**INSTRUCTIONS**
- A) Retype the economic outlook passage, starting with "Q1 2025 Market" and going on through "has been uneven.".
- B) Using the economic outlook passage, answer these:
(i) What was the June 2022 peak of the Consumer Price Index?
(ii) By how much did the Fed lower rates in 2024?
(iii) At what level did the unemployment rate end the year?

**PROVIDED PASSAGE**
Q1 2025 Market & Economic Outlook
Current Economic Views
In 2024, the U.S. economy grew steadily as inflation and interest rates declined. Job growth was roughly 180,000 a month, which drove strong consumer spending. The U.S. Gross Domestic Product (GDP) grew by almost 3%, led by the resilient consumer.
The Consumer Price Index (CPI), a key inflation metric, continued to fall from the June 2022 peak of 9.1%. Inflation started in 2024 at 3.4% and dropped to 2.8% most recently, so progress has been uneven.
While inflation remains above the Federal Reserve’s target, the Fed has begun normalizing interest rates. The Fed lowered rates by 1% in 2024. Further rate cuts will likely depend on inflation progress.
The unemployment rate ended the year at 4.2%, which is low. Job growth slowed throughout 2024 compared to 2023. Strong job gains occurred in the government and health care industries, while gains in more cyclical industries (manufacturing, for example) slowed. Wage growth has remained sticky at about 4% on a year-over-year basis. With CPI at 2.8%, the average worker has felt a “real wage” growth of 1.2%. Inflation close to 2% has been consistent with wage growth closer to 3.5%.

**EXCERPTED RECORDS**
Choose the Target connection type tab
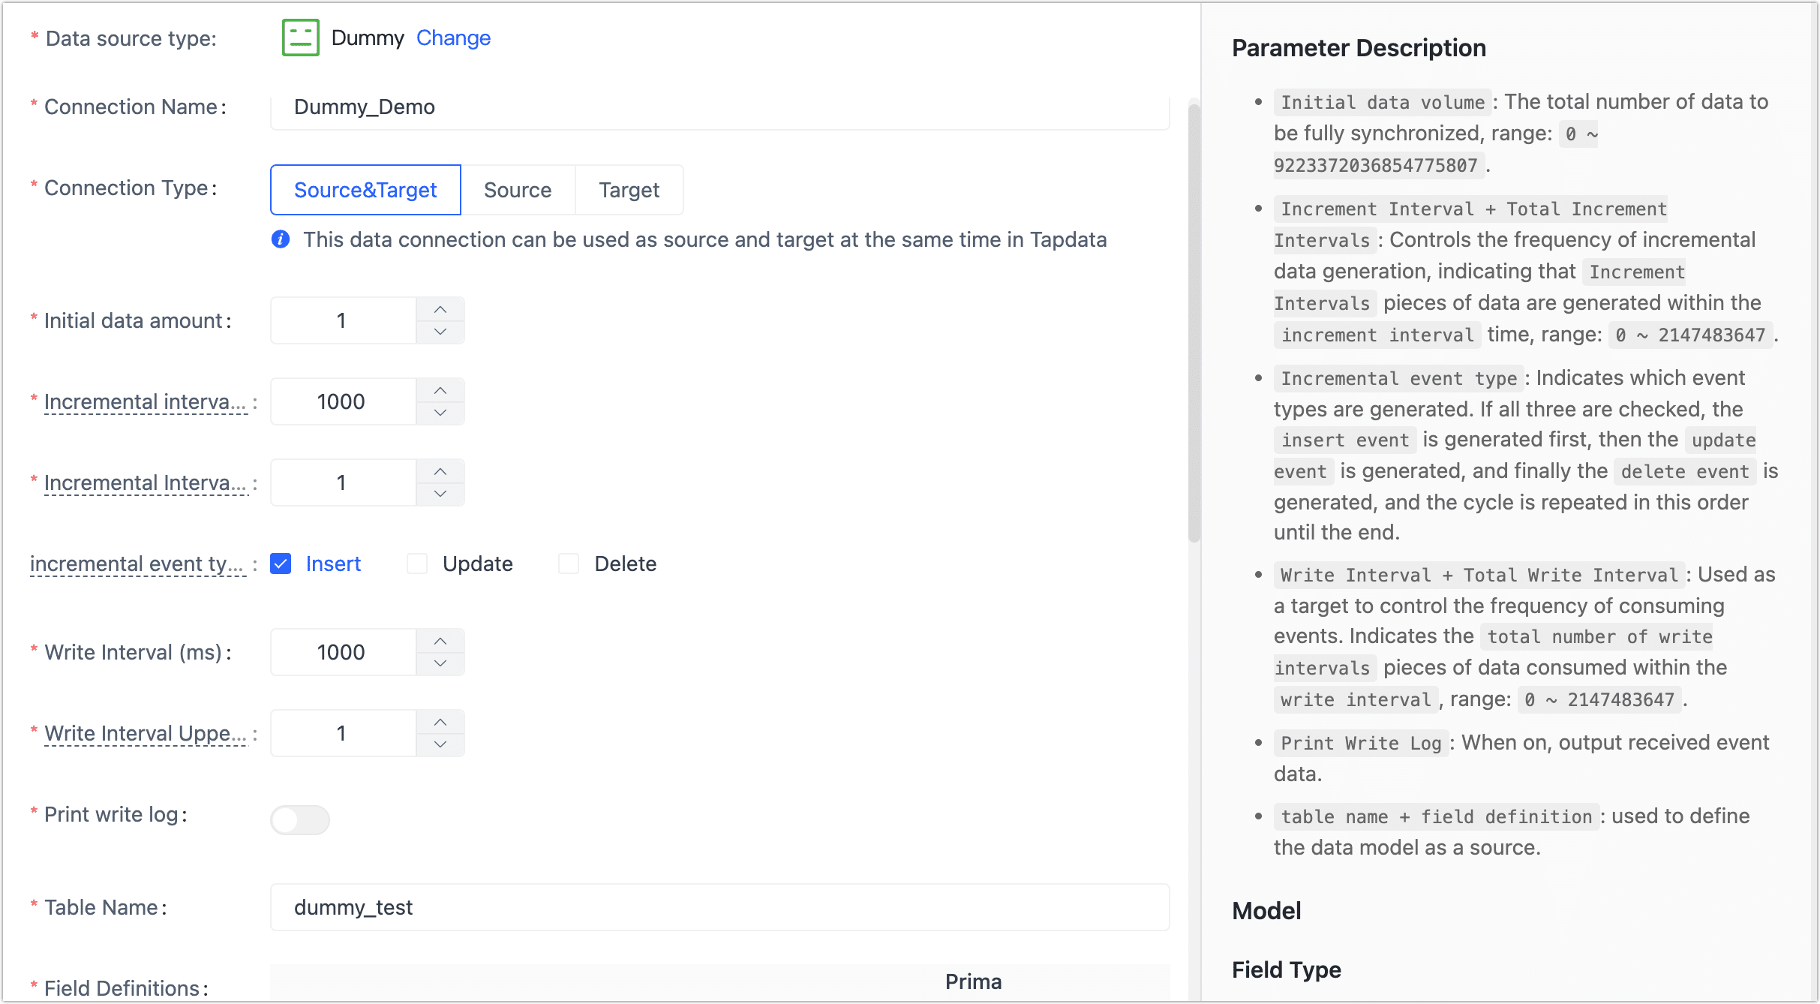This screenshot has width=1820, height=1004. tap(629, 190)
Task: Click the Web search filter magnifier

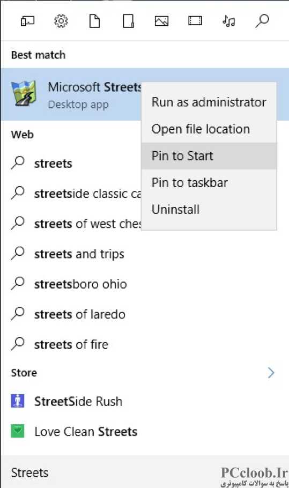Action: 262,21
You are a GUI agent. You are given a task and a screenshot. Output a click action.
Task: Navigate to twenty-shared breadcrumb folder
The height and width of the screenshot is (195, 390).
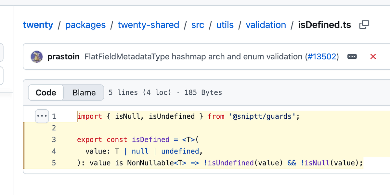(x=149, y=25)
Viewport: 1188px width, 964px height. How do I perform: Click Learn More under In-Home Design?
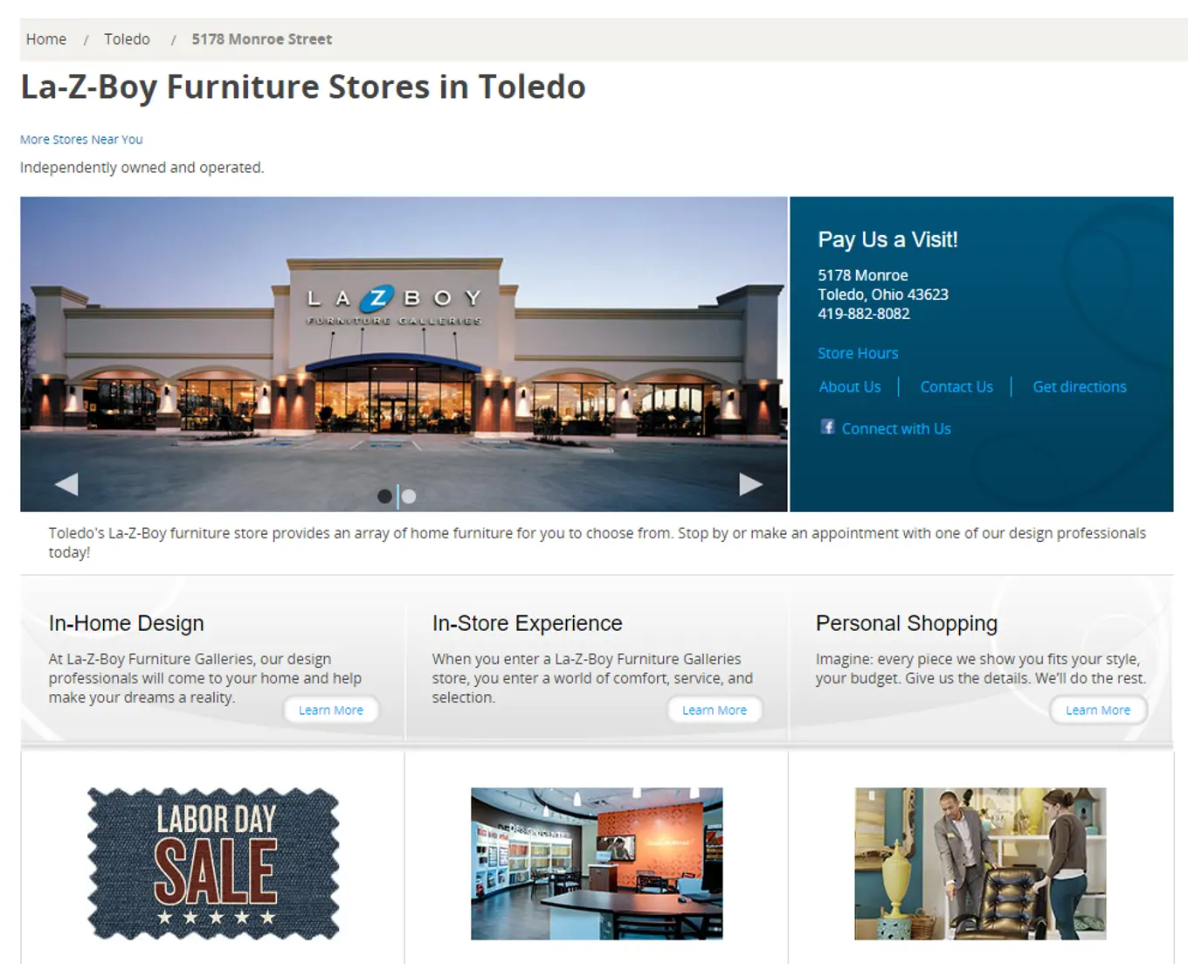coord(331,710)
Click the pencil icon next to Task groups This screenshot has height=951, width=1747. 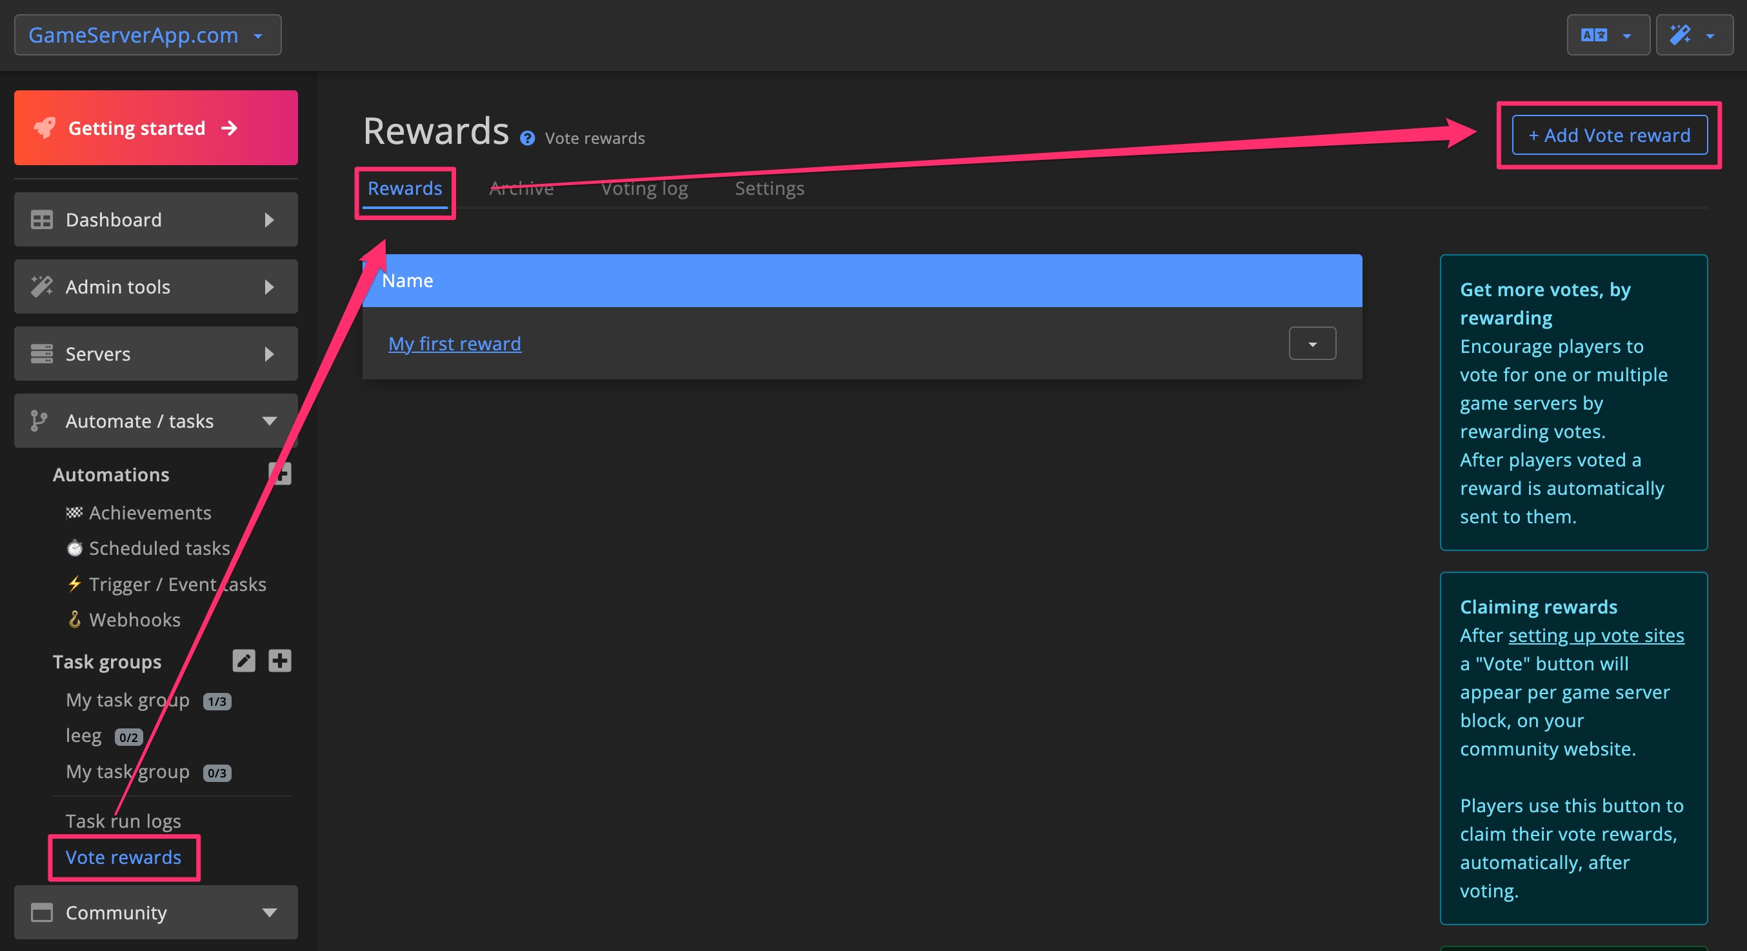(243, 661)
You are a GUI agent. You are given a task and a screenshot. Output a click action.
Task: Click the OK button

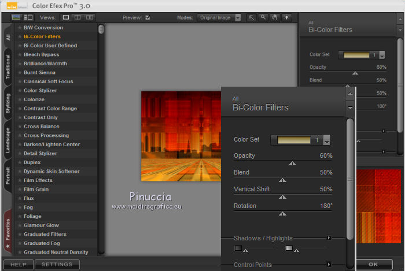(373, 265)
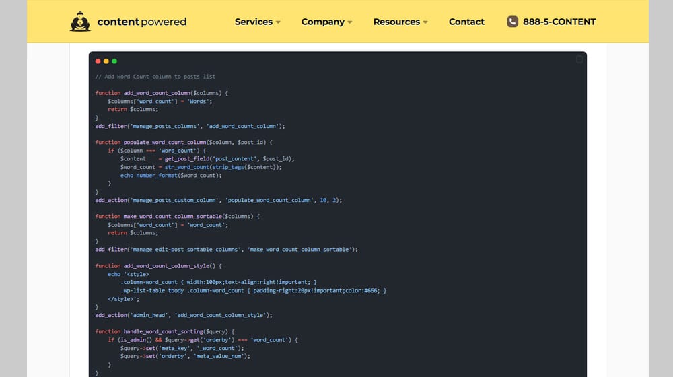Open the Services menu item
673x377 pixels.
[x=253, y=22]

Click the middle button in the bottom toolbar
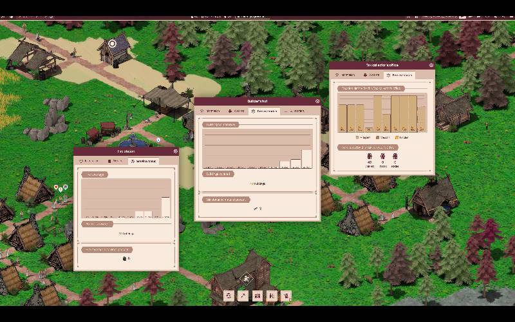258,296
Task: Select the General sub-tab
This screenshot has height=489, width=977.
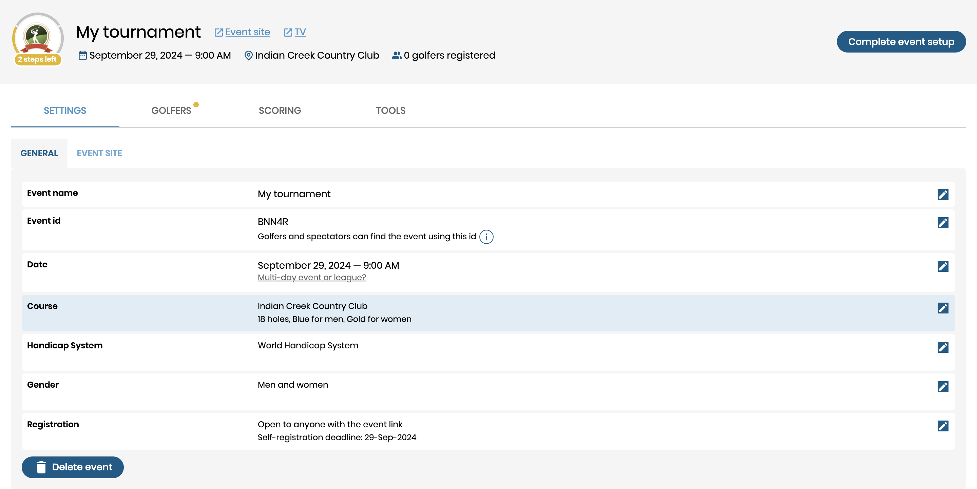Action: (39, 153)
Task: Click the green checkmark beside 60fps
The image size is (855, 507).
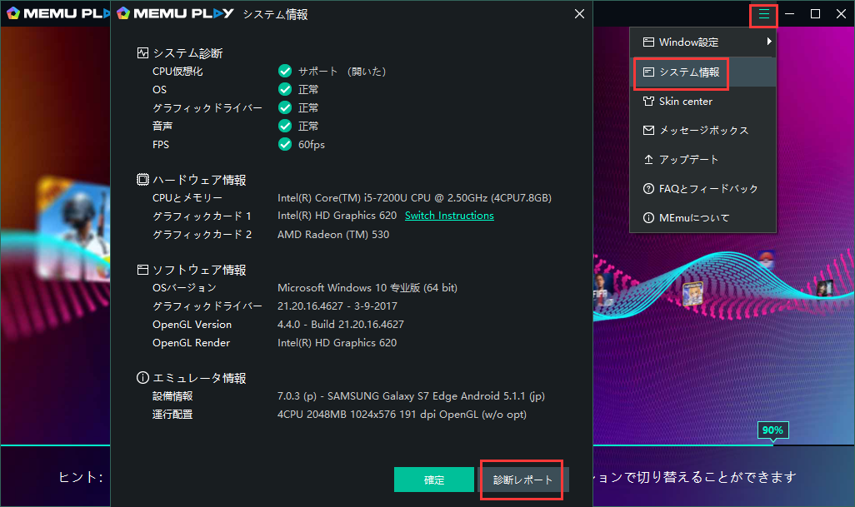Action: pyautogui.click(x=285, y=145)
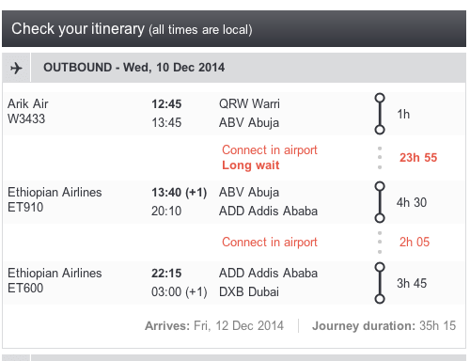Click the 12:45 departure time from Warri
Viewport: 470px width, 361px height.
tap(166, 104)

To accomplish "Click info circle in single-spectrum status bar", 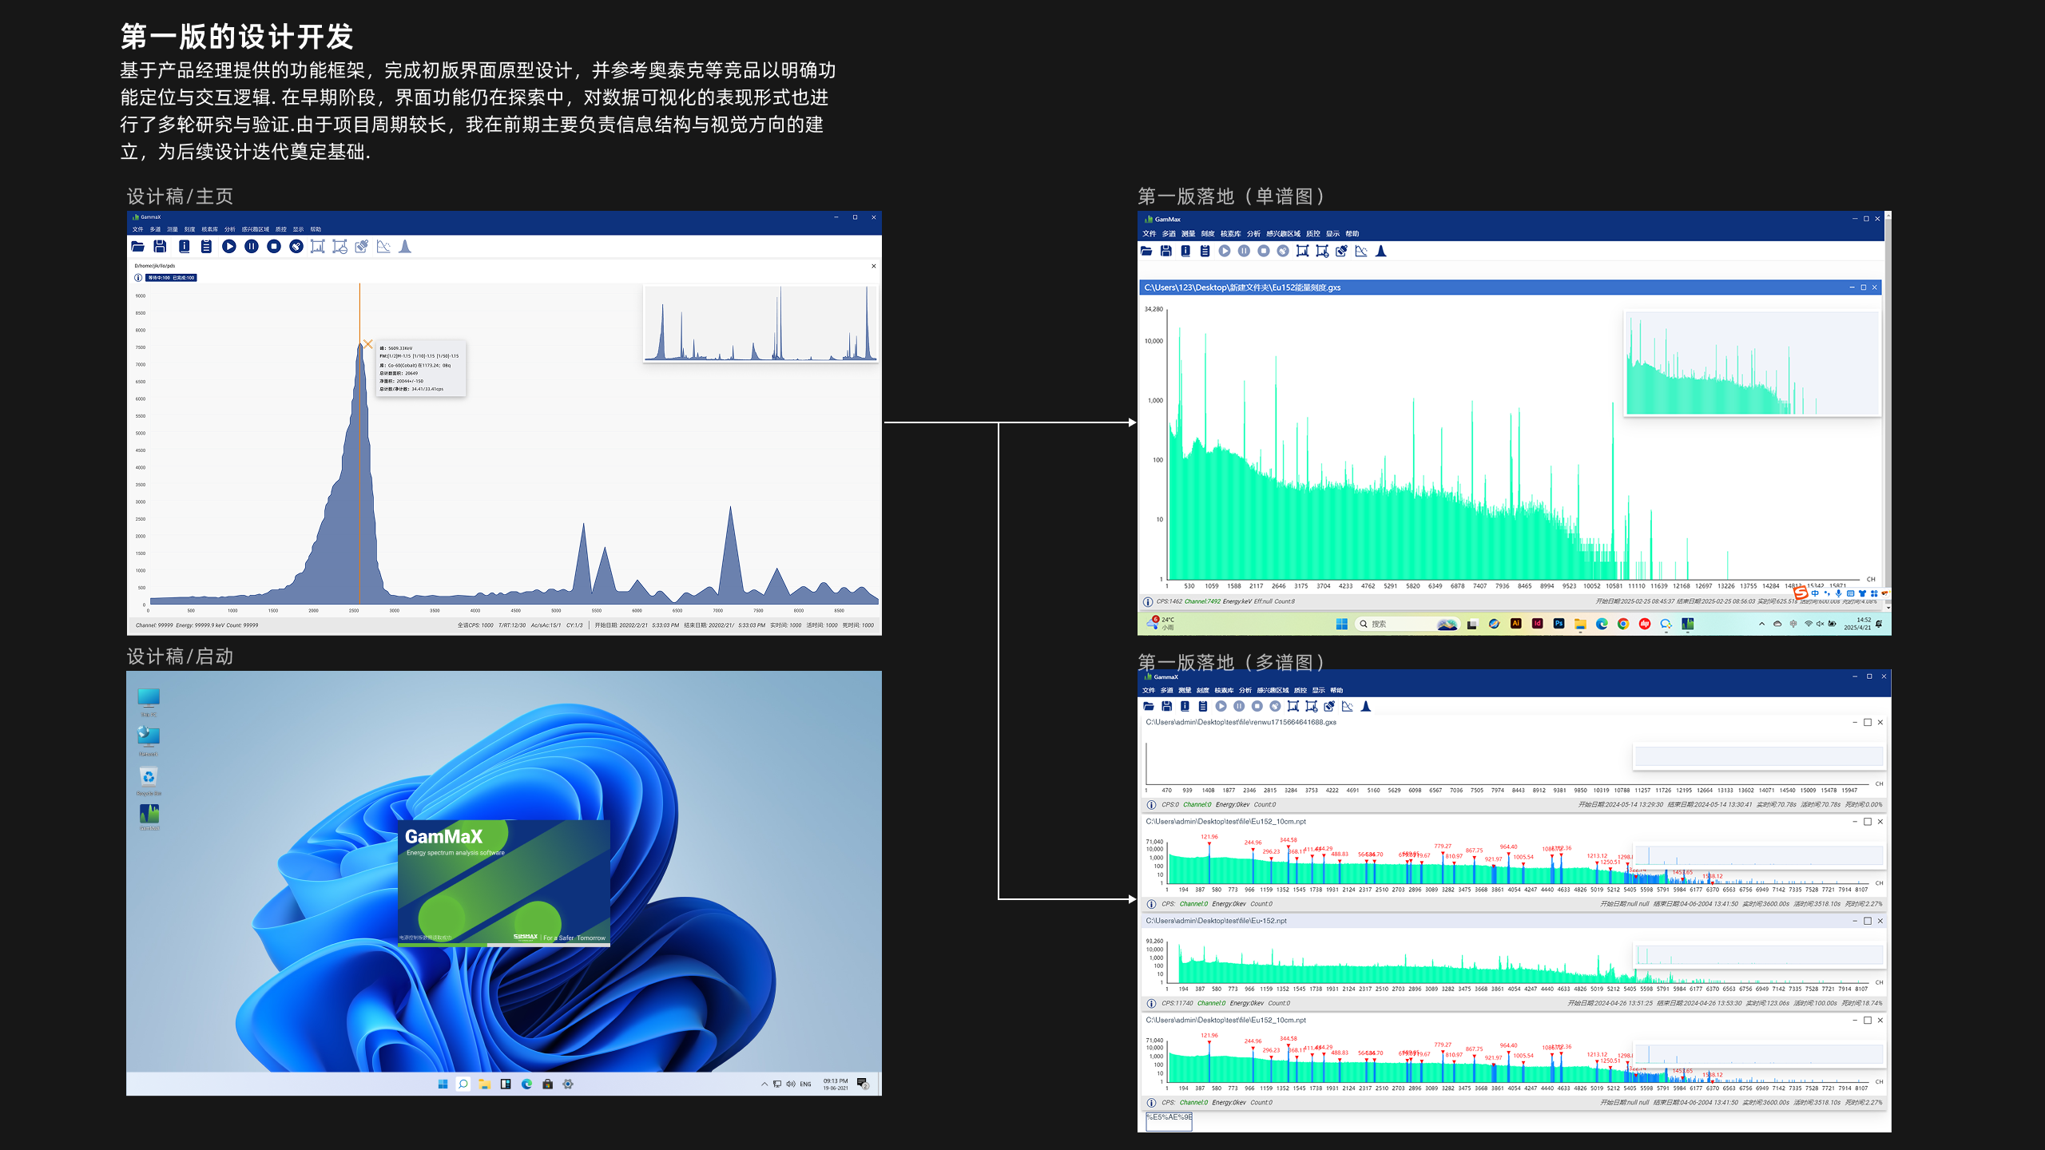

**EXPECTED RESULTS**
- A)
Q1 2025 Market & Economic Outlook
Current Economic Views
In 2024, the U.S. economy grew steadily as inflation and interest rates declined. Job growth was roughly 180,000 a month, which drove strong consumer spending. The U.S. Gross Domestic Product (GDP) grew by almost 3%, led by the resilient consumer.
The Consumer Price Index (CPI), a key inflation metric, continued to fall from the June 2022 peak of 9.1%. Inflation started in 2024 at 3.4% and dropped to 2.8% most recently, so progress has been uneven.

- B)
(i) 9.1%
(ii) 1%
(iii) 4.2%